Now, what realities face higher education?
Let’s address the realities that are at play as we go about making our conclusion as to the worth of a college education:
The hottest response right now is to seek alternatives to the traditional path of a college education…albeit seemingly riskier.
We are all aware of tuition costs (and debt) dramatically rising…
Coding bootcamps are growing, the most risk tolerant among us are advocating for learning on the job reviving an apprenticeship model, and enrollment rates in secondary and tertiary education in the United States have been declining for the previous four years. This is the first time in history this has happened.
The credentials (a college degree) aren’t the sure ticket to a well-paying job that they once were.
Employers are saying graduates are the least prepared they’ve ever been to enter the workforce, and alternative post-grad programs like MissionU are working to directly combat this issue and hopefully shake up the higher education status quo.
We are seeing the growth of Massive Open Online Courses or MOOCs which are increasing the accessibility to education, for dirt cheap, and in some cases, with world class instructors.
As the enrollment rates begin to drop many free marketeers proclaim “the market is responding!” Young people and old are beginning to say they won’t pay for a university degree given the cost and dwindling career advantages.
All this considered, we should be cautious to let the “market correct itself” to provide a cheaper and more effective solution. When profit is at stake, the best things for society or an individual can be compromised on…(gasp!).
The “market” has driven many of our academic institutions to become athletic institutions who offer courses on the side as earnings are funneled into buildings, coach salaries, and new stadiums. So, maybe we take care in letting market give us a solution we may or may not want. The “market” in many ways, created the existing circumstance.
So while the existing circumstances look grim for our pursuit of education…turns out, a proper education is something worth fighting for. Why’s that? Let’s explore.
What’s the purpose of an education anyways?
Before we get to what the actual purpose of an education is, we should first address the most common misconceived belief as to why you would pursue a college education.
A college education should prepare us to produce for the economy, get us a good job, with decent pay and security.
This is incorrect. Although, most people it would seem (especially Americans) believe that’s the case. And so, our education system and our culture of education reflects that. Being incepted out of the economic circumstance of the industrial revolution, we’ve assumed for generations we need nothing more than good workers. We encourage that if young people do go to school they learn something practical and don’t waste their time with the study of the liberal arts.
When in fact, it’s been show that humanities majors find more success in the workforce anyways…
For more on this, watch Sir Ken Robinson’s Ted Talk below:
If this were all we needed, then we might as well do away with the institution of college, ya? If all we needed was a vocational education, we should all go learn on the job.
But, the importance of a comprehensive, liberal art education has been around for hundreds, if not thousands of years. In fact, many of our founders thought it so. Benjamin Franklin believed a widely expansive education was the most direct path to better serve humanity.

#### Complete the following:
a) From the passage on the worth of a college education, list each thing that the text says earnings are funneled into at academic institutions.
b) Write the next part of the passage on the worth of a college education, starting right after its last sentence.

#### Given data:
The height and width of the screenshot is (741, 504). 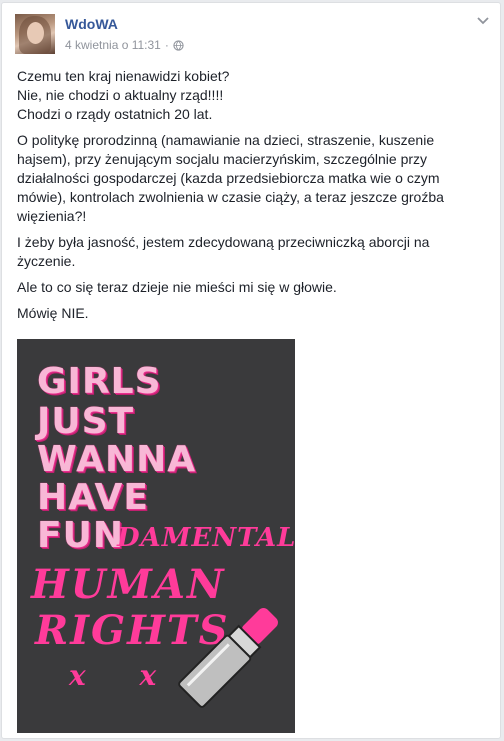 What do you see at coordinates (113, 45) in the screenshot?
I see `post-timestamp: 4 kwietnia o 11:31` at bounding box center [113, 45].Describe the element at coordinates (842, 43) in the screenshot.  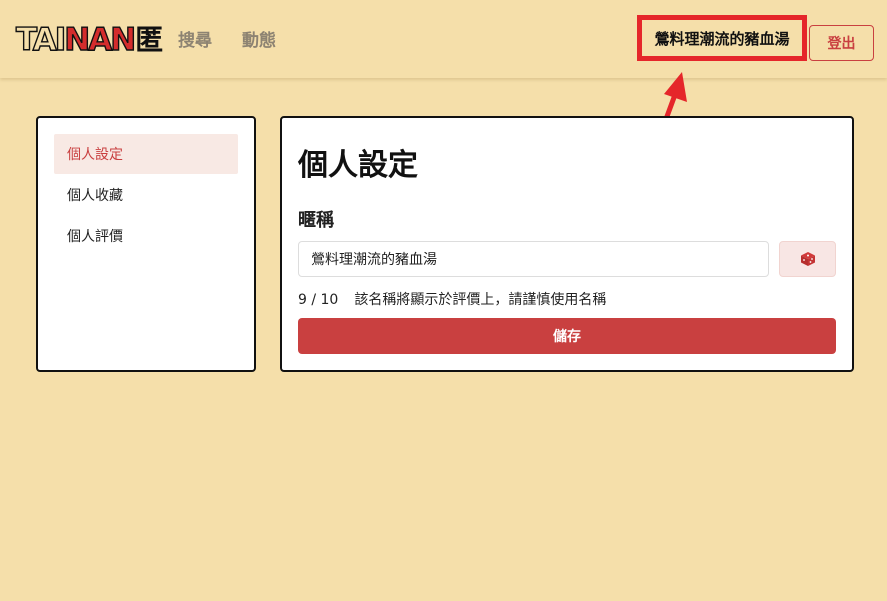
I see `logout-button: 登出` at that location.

#### Responses for each task:
a)
- Buildings
- Coach salaries
- New stadiums

b)
Thomas Jefferson thought that the liberal art education, an understanding history and how society ran was critical to America remaining a free country and never becoming subject to tyranny, oligarchy and producing an aristocracy (even though today, only 3% of students attending the most competitive universities have come from the bottom 25% of income by household. 74% come from the top 25%) [Source: Zakaria, Fareed. In Defense of a Liberal Education]
. This was a bipartisan belief. Jefferson’s greatest political rival at the time, John Adams, thought the same.
In fact, none of the greatest minds I’ve researched, be them old dead white guys or not, have said that the purpose of our education is to go learn a marketable skill, or learn how to make money…but of course, we know that education in a society follows wealth (not the other way around).
Rather, like Noam Chomsky said, the ability of an individual to seek out what is significant, to cultivate and practice creative thought, those are the purposes of our education…and making an education more vocationally focused (while putting students in debt) forces students into a life of conformity. All they know how to do is make money and how convenient, they have all this debt to pay off.
If we see that the purpose of college is not the job we get after, but rather something else, are things like credentialism really a problem?
If the purpose of our education was to produce workers for the economy, wouldn’t we just be creating the modern day equivalent of factory workers (while charging them massive amounts of money)?
The True Value of Education
From my research, I have devised that the true value of our education is to not make money, and so should not be simplified to trades/vocations only, but rather it’s to serve two purposes:
- Protect us
- Prepare us (not for a job, but for life’s challenges)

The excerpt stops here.